И хотя в связи с «хлопотами» Петр Яковлевич станет объяснять московскому обер-полицмейстеру, что часто встречался с Пановой в Ореве, поскольку «в бездействии находил в этих свиданиях развлечение», он не мог не помнить и ласковой отрады женского общества, и непреодолимого желания помочь томившемуся пустотой существу, хотя ее неказистая, лишенная эстетической привлекательности усадьба и отталкивала его, подобно низким домам в Алексеевском. Да и в ее отношениях с мужем он наблюдал отсутствие дружеской близости и теплоты домашнего очага, что пробуждало в его сознании мысли, обобщенно выразившиеся в первом философическом письме: «В своих домах мы как будто на постое, в семье имеем вид чужестранцев».
Екатерина Дмитриевна делится с Чаадаевым своим неустройством, жалуется на изнуряющее бессилие перед каждым новым днем, который она не знает чем наполнить, не говоря уже о целой жизни. И лишь поэтические картины сельской местности на закате дня и книги (среди них и философские, например сочинения Платона) уносят на короткое время ее из горькой действительности. Однако, признается Екатерина Дмитриевна, она не может отказаться от бесконечного шума новостей и удовольствий светского общества, что усиливает ее душевное напряжение. Вспоминая исповеди Пановой, Петр Яковлевич напишет: «Я уважаю, я люблю в вас более всего ваше чистосердечие, вашу искренность. Эти прелестные качества очаровали меня с первых минут нашего знакомства».

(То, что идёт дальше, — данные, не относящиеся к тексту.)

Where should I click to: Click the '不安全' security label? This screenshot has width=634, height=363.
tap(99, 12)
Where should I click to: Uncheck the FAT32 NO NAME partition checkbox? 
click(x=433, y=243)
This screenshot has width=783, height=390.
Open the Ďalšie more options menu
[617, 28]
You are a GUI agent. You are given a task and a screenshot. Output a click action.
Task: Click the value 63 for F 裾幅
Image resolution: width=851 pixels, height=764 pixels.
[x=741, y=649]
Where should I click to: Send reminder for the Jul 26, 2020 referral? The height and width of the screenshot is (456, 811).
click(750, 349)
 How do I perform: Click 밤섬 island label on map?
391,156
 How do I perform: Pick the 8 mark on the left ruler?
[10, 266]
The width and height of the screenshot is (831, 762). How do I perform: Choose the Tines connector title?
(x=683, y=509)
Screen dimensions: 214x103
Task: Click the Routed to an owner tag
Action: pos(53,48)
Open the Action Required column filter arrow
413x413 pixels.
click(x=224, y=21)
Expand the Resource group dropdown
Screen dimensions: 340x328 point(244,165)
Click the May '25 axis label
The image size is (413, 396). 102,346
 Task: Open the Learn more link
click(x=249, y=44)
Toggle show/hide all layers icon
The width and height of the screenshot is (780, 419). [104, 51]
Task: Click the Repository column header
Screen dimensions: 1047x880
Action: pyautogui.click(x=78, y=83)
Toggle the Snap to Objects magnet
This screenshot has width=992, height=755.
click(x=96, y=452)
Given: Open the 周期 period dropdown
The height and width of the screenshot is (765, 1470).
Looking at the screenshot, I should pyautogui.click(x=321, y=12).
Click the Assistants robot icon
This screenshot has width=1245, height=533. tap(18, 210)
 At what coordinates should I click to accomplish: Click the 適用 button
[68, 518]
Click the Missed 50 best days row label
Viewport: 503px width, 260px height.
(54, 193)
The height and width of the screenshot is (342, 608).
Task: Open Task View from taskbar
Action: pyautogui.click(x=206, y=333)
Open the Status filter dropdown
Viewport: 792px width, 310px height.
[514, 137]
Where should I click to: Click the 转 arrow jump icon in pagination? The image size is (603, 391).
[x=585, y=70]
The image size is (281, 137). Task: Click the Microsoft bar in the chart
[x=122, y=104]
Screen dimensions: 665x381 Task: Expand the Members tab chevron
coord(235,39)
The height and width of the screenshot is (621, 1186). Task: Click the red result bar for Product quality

В отличие от «обыкновенной» Авдотьи Сергеевны Норовой Екатерина Дмитриевна Панова выделяется в глазах Чаадаева из толпы беспокойством духа и развитостью ума, умением находить «прелесть в познании и в величавых эмоциях созерцания». Надо только, думает он, наполнить эти свойства существенным содержанием, ибо молодая женщина не заглядывает в Евангелие, не ходит в церковь и вообще пребывает в полном религиозном неведении. Тогда и многие тяжелые для нее проблемы повернутся к ней другой стороной.
И Петр Яковлевич советует Екатерине Дмитриевне, говоря словами его первого философического письма, «облечься в одежду смирения, которая так к лицу вашему полу», что «скорее всего умиротворит ваш взволнованный дух и прольет тихую отраду в ваше существование». Свои наставления он продолжает и в Москве, где в 1828 году почти постоянно встречается с супругами Пановыми, одалживая даже, при собственных больших долгах, им деньги. Екатерина Дмитриевна испытывает безграничное уважение к Чаадаеву, характеру которого, по ее словам, свойственна «большая строгость». Она покорена его всецелой поглощенностью высокими мыслями. Ей представляется, что она прониклась «философией смирения» и понимает ее утешительные, хотя и необычные в свете существующей традиции, выводы. «Слыша ваши речи, я веровала, — напишет она ему через несколько месяцев, — мне казалось в эти минуты, что убеждение мое было совершенным и полным».
А Петр Яковлевич чувствует, что чрезмерная экзальтация, с какой вразумляемая им женщина отдается его внушениям, свидетельствует не только о верованиях и убеждениях. К тому же, кажется, и в московском обществе об их встречах поползли двусмысленные слухи, не беспокоящие ее, но весьма настораживающие проповедника. И он делится своими сомнениями с мужем Пановой, оценивающей такой жест как «жестокое, но справедливое наказание за то презрение, которое я всегда питала к мнению света». Еще большим наказанием является для нее постепенное удаление Чаадаева от их дома, хотя беседы с ней, по его собственному признанию, служили ему «утешением в дни крайней нужды».